Ah, the holidays. It’s everyone’s favourite time of year. The festivities, the food, the family time. Pretty lights. Gift giving. Skating. Hot chocolate and warm fires and all the fresh baked goods you can eat.

Then comes January 1, and the guilt begins to set in. We ate our way through the holidays… and now we don’t feel so good about it. Sometimes we don’t feel so good in our bodies, about the choices that led us to feel that way about our bodies, and we wish we could take it all back. We forget about the joy we experienced sharing those meals with loved ones, the memories we made in the kitchen and around the dining room table. We forget that our bodies are meant to be lived in, not held to some impossible standard of perfection, that it’s perfectly normal for our weight to fluctuate from time to time and, with a few weeks of conscious decisions, we can change the way we feel in our bodies once again.

We are human – it is in our nature to forget. But that does not mean we have to fall into the same habits time and time again. We can remember and choose differently.

A simple rule

Diet culture thrives every January. We become obsessed with our bodies and everything we put in them. It’s a new year, we say. New year, new me. So, we try to change everything at once. We resolve to go to the gym three times per week, reduce our caloric intake and stop eating chocolate, or some combination of things equally ambitious. We start the month off great, doing all of the things we said we were going to do… and then life sets in. We miss a workout because we were sick. We have a rough week and succumb to the allure of the “forbidden” candy aisle. We feel like a failure for our lack of ability to follow through, and so more often than not, we decide to give up altogether. Oh well, we say to ourselves. I’ll try again next year.

SO often in life, we try to make things black and white that just aren’t so. When it comes to healthy eating, it isn’t so much an either-or as a yes-and. Healthy eating is a balance.

Eat those freshly baked, still-warm chocolate chip cookies, but have your vegetables too. A simple rule I love when it comes to healthy eating is this: 80% of your plate should be plants (read: vegetables, fruit, grains, legumes, beans, nuts and seeds) and the other 20% is your business. The plate is simply a micro example of what you are putting in your body overall. If you are eating good, wholesome food 80% of the time, it’s okay to have those small treats sprinkled into your life. In fact, it can actually be healthy.

Why diets don’t work

The simple truth is that diets don’t work. Restricting yourself when it comes to food only causes you more pain in the long run. Often times, dieting causes this yo-yo effect in the body. When we restrict ourselves and feel hungry for long periods of time, our body thinks we are starving.

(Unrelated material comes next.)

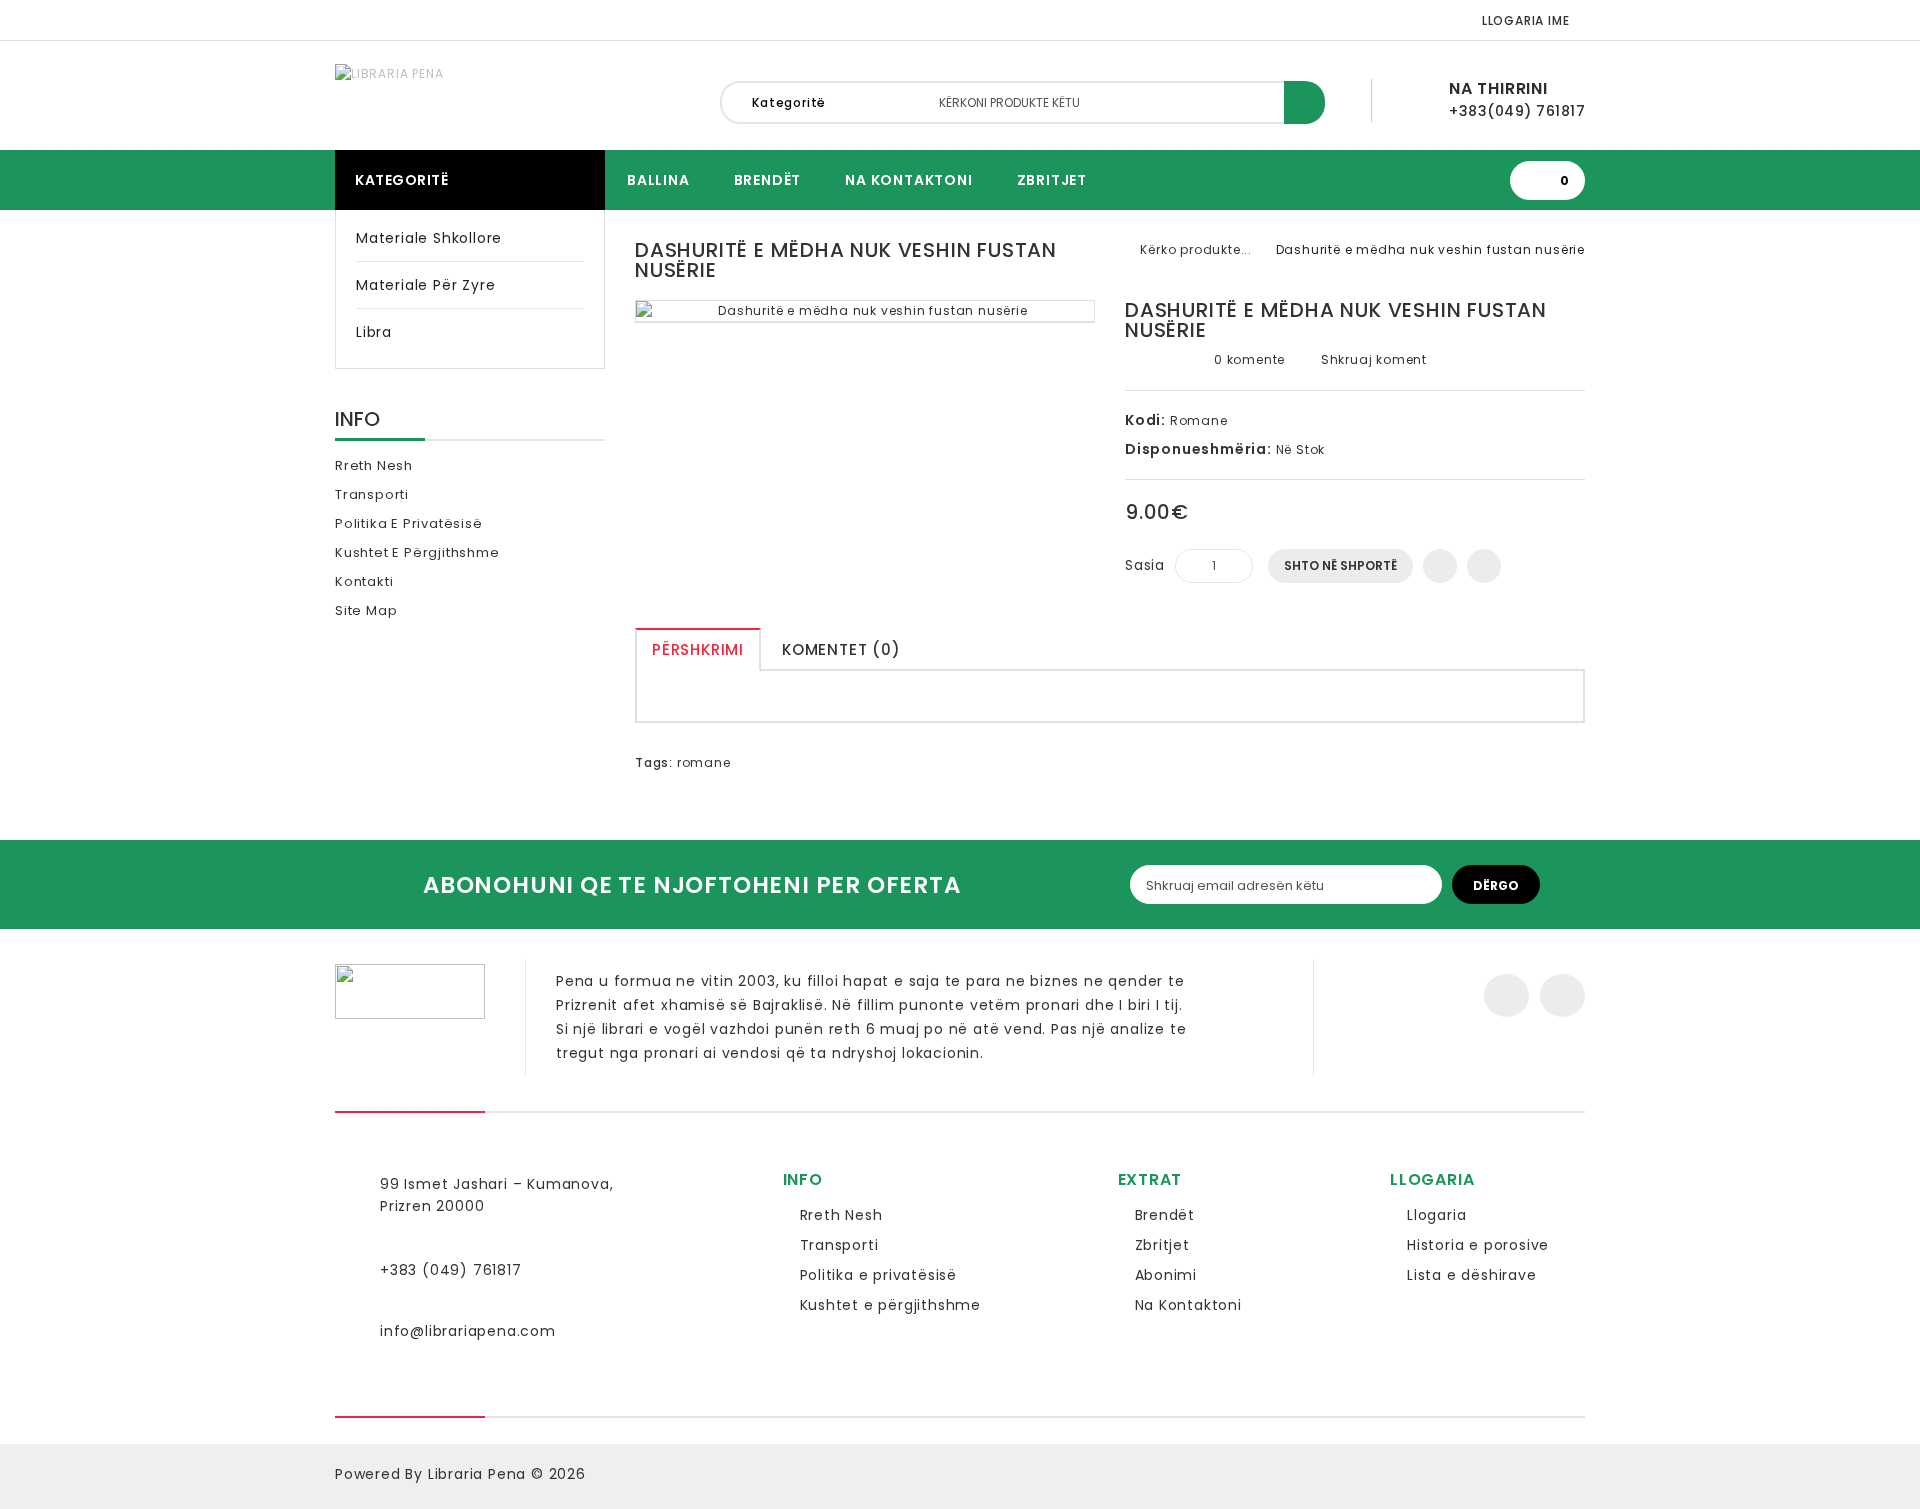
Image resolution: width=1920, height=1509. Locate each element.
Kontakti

When we stop restricting, our bodies are built to store up to ensure we don’t starve when the next period of scarcity hits. Our weight goes up and we feel unhappy. We go back to a restrictive relationship with food in order to lose those extra pounds and get back to the way we looked before, only to that this time find it’s not so easy this time. This is because when you’ve been restrictive once, your set point weight goes up, effectively creating a new “normal” – it’s your body’s insurance policy at work, whether you like it or not.

For me, the most effective strategy has been to take the focus off how my body looks and instead, pay more attention to how my body feels.

Intuitive eating

Learning to listen to what your body needs is a valuable skill that will serve you well all your life. It’s a method called intuitive eating, a term first coined by Evelyn Tribole and Elyse Resch in 1995. The gist of it is this: listen to when you’re hungry and be mindful as you eat so you can stop when you are full. There is no food off limits – your body can tell you what you need at any given point in time.

People often fear that if no foods are off limits, they’ll just eat cake and pizza all day, err day. As nutritionist Pandora Paloma explains in this podcast, this is not the case. If you are truly listening to your body, you may eat junk for few weeks, but after a while, you’ll start to crave something a little more wholesome. Intuitive eating can be a path to repair our relationship to food and our bodies. The experience can become something nourishing rather than stressful, and positively impact our overall health.

So, as we head into this holiday season and the new decade that awaits on the other side, I challenge you to rethink your relationship with the plate. How can you be a little more loving towards yourself? How can you be a little more intentional with the way you eat?

Remember: your body is meant to be lived in. Now go enjoy.